Im vorliegenden Fall liegt keine ausdrückliche vor den Zahlungen abgegebene Erklärung der Beklagten vor, die Aufschluss über ihren Kenntnisstand geben könnte. Die bloße Zahlung der von der Klägerin angeforderten Beträge stellt allein kein Verhalten dar, aus dem der Zahlungsempfänger schließen konnte/durfte, die Beklagte wolle unabhängig vom Bestehen einer tatsächlichen Zahlungsverpflichtung leisten. Das ergibt sich entgegen der Auffassung der Klägerin auch nicht aus der centgenauen Bezahlung. Das würde im Umkehrschluss bedeuten, dass jeder, der eine Rechnung ohne Kürzung zahlt ohne Kenntnis von seiner Nichtschuld zu haben, anschließend den gezahlten Betrag nicht zurückfordern könnte.
Anders als in der von der Klägerin herangezogenen Entscheidung des OLG Hamm (ZfSch 2017, 14) ist gerade nicht bekannt, inwieweit der Mitarbeiter der Beklagten bei Bewirken der Zahlungen genaue Informationen zu dem streitbefangenen Verkehrsunfall hatte, insbesondere von dem Umstand, dass es sich bei dem verantwortlichen Fahrer um den Vater der verletzten Mitglieder der Klägerin handelte. Auf das Vorliegen entsprechender detaillierter Informationen stellt jedoch das OLG Hamm in seiner vorgenannten Entscheidung maßgeblich ab.
Nach alledem erweist sich die Berufung der Beklagten in vollem Umfang als erfolgreich.
III.
Die Kostenentscheidung beruht auf § 91 ZPO.
Die Entscheidung über die vorläufige Vollstreckbarkeit beruht auf den §§ 708 Nr. 10, 711, 543 ZPO.

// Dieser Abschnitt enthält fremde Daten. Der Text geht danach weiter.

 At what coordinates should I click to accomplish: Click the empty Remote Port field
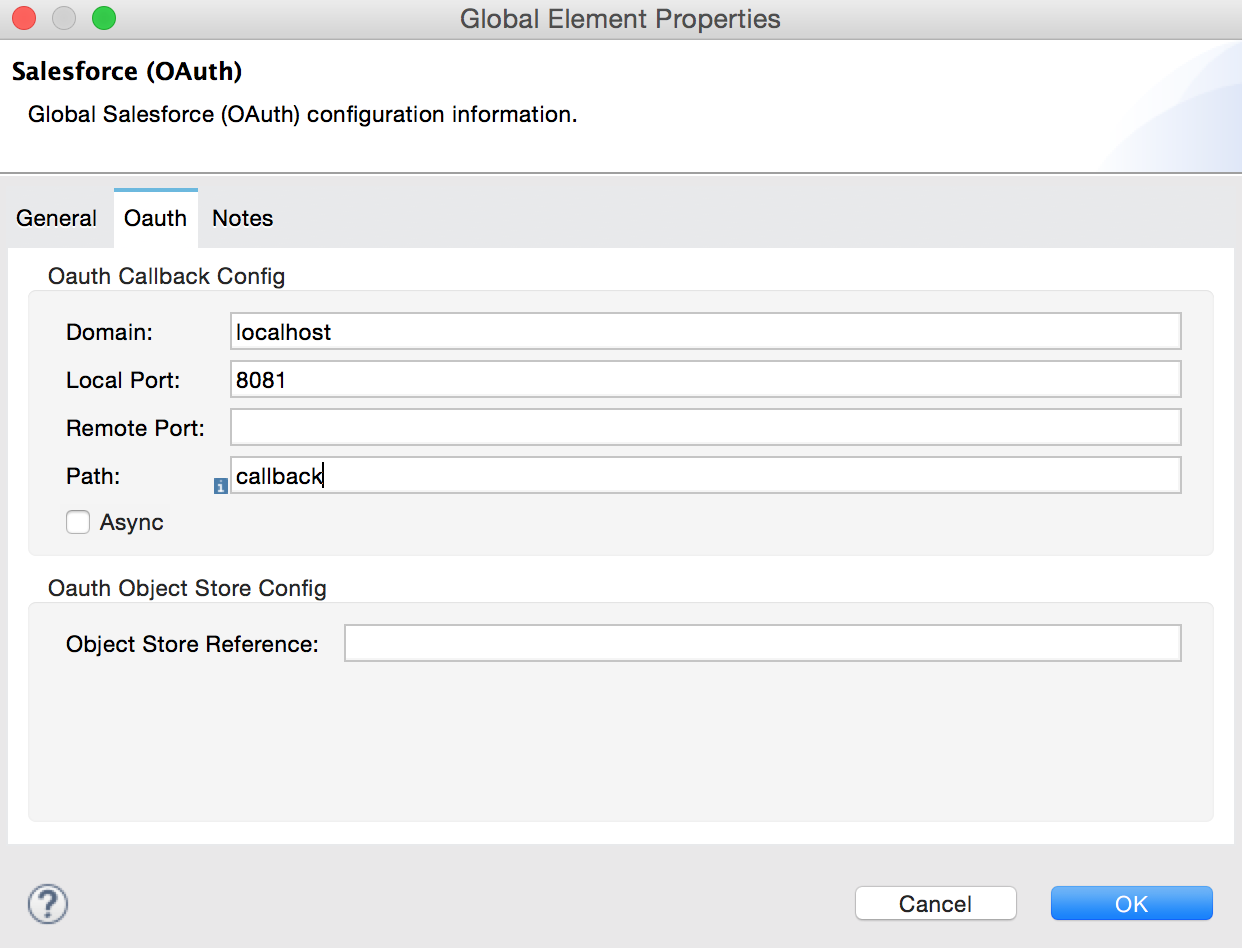click(x=700, y=427)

Die Revision war nicht zuzulassen. Es liegt weder eine Rechtssache von grundsätzlicher Bedeutung vor noch erfordert die Fortbildung des Rechts oder die Sicherung einer einheitlichen Rechtsprechung eine Entscheidung des Revisionsgerichts. Eine grundsätzliche Bedeutung der Rechtssache ist zu bejahen, wenn eine für den vorliegenden Rechtsstreit entscheidungserhebliche Rechtsfrage bisher höchstrichterlich nicht geklärt, klärungsbedürftig und klärungsfähig ist und wenn sie das abstrakte Interesse der Allgemeinheit an einer einheitlichen Entwicklung und Handhabung des Rechts berührt, weil sie sich in einer unbestimmten Vielzahl von Fällen stellen kann. Die im vorliegenden Fall streitentscheidende Frage ist indes bereits durch den Bundesgerichtshof entschieden. Er hat sich - bezogen auf Sozialversicherungsträger - für die Beibehaltung der strengen Akzessorietät des Direktanspruchs entschieden (zuletzt Urteil vom 17.10.2017 - Az. VI ZR 423/16) und bereits mehrfach eine teleologische Reduktion des § 116 Abs. 6 SGB X abgelehnt. Aufgrund der Gesetzesänderung des § 8 a StVG im Jahr 2002 hat sich insoweit keine abweichende Gesetzeslage ergeben. Der Auffassung der Klägerin sind bislang ausschließlich Amts- und Landgerichte gefolgt. Weitergehende Gründe, die Revision zuzulassen, sind nicht ersichtlich und werden von der Klägerin auch nicht geltend gemacht.